My time at Veritas (in the Database Editions Group) was focused on the Oracle Disk Manager (ODM) Library implementation. Having an extensive background in Oracle internals, high-end SMPs and I/O performance enabled me to ensure the performance of the Veritas ODM library implementation. Most of my performance analysis was done on a 20-CPU Sun UE10K with 4 Fibre Channel HBAs. Those were pretty powerful systems and my responsibility was to hunt down opportunities for software optimization in the library and Solaris kernel side of the implementation. Generally that means critical code analysis.

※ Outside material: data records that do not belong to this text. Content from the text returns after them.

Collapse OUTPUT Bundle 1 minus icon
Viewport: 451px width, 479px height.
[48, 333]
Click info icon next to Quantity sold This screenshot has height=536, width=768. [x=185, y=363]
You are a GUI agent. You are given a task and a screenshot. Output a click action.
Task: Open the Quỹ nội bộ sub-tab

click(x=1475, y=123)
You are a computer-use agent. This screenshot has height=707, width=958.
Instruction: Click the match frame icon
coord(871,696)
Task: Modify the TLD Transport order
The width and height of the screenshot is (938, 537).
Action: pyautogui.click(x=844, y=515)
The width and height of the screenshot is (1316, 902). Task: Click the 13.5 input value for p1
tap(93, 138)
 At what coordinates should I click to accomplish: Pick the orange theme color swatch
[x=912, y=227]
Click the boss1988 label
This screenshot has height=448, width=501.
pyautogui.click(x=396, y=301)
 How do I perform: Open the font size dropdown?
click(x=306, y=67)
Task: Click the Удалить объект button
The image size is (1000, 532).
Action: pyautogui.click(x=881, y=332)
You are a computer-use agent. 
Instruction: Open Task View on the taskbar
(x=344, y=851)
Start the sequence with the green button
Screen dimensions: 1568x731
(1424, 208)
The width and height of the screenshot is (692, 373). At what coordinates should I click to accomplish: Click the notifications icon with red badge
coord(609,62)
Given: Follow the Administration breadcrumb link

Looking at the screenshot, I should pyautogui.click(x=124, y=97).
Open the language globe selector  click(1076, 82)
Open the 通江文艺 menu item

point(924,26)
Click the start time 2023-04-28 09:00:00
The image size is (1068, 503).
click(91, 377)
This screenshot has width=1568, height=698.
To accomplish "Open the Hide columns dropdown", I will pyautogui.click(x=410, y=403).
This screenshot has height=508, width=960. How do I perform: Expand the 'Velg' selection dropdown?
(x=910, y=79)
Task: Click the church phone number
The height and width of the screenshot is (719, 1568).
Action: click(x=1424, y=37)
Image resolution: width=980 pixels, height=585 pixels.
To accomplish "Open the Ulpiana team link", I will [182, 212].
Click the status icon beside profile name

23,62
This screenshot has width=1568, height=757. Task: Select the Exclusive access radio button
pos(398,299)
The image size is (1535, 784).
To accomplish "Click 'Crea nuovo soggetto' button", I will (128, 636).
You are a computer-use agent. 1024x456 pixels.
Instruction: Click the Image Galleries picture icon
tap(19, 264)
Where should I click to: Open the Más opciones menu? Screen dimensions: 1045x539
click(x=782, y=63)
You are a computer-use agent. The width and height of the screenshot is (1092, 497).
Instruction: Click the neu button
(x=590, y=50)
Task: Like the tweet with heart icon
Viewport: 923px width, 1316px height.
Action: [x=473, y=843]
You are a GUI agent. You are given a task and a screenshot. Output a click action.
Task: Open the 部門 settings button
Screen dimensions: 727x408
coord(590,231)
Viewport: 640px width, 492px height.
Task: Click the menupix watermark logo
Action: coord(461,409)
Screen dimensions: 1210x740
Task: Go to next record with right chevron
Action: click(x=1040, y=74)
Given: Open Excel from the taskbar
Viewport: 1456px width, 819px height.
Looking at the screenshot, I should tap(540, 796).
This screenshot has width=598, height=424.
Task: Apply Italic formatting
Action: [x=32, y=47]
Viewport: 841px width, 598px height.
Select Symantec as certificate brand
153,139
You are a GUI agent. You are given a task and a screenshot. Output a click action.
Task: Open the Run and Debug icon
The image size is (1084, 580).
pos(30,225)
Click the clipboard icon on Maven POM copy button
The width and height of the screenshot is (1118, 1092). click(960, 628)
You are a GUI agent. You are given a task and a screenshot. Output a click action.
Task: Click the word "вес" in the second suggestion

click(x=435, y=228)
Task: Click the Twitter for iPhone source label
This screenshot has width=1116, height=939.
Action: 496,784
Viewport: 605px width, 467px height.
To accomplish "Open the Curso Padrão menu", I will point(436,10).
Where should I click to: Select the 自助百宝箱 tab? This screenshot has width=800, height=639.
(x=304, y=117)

The problem is that locking issues are difficult to spot unless the processors are saturated—and it is very difficult to saturate processors with an I/O library without a formidable disk subsystem. Some may recall that this period of time in California’s Silicon Valley was being plagued by the “energy crisis” of the time. Companies were dealing with power cut-backs and rolling black-outs. It turned out that acquiring the 300+ hard disk drives to keep the 20-processor UE10K busy was just not going to happen. So, I got clever and partnered with a provider of Solid State Disk technology to augment the bit of regular SAN storage I had. Using this sort of storage in order to drive I/O-related code paths to the point of processor saturation proved to be a valuable methodology so I wrote a paper about the practice. The technology was fun to work with there, but I always appreciate even more the opportunity to get to know really good people and I am pleased to say that Peter Bestel was one of them! Veritas was rapidly changing with a new CEO on board, but even more so since the NASDAQ had just split open like a coconut. I was pleased to get a call from a group of former Sequent colleagues who were starting up PolyServe.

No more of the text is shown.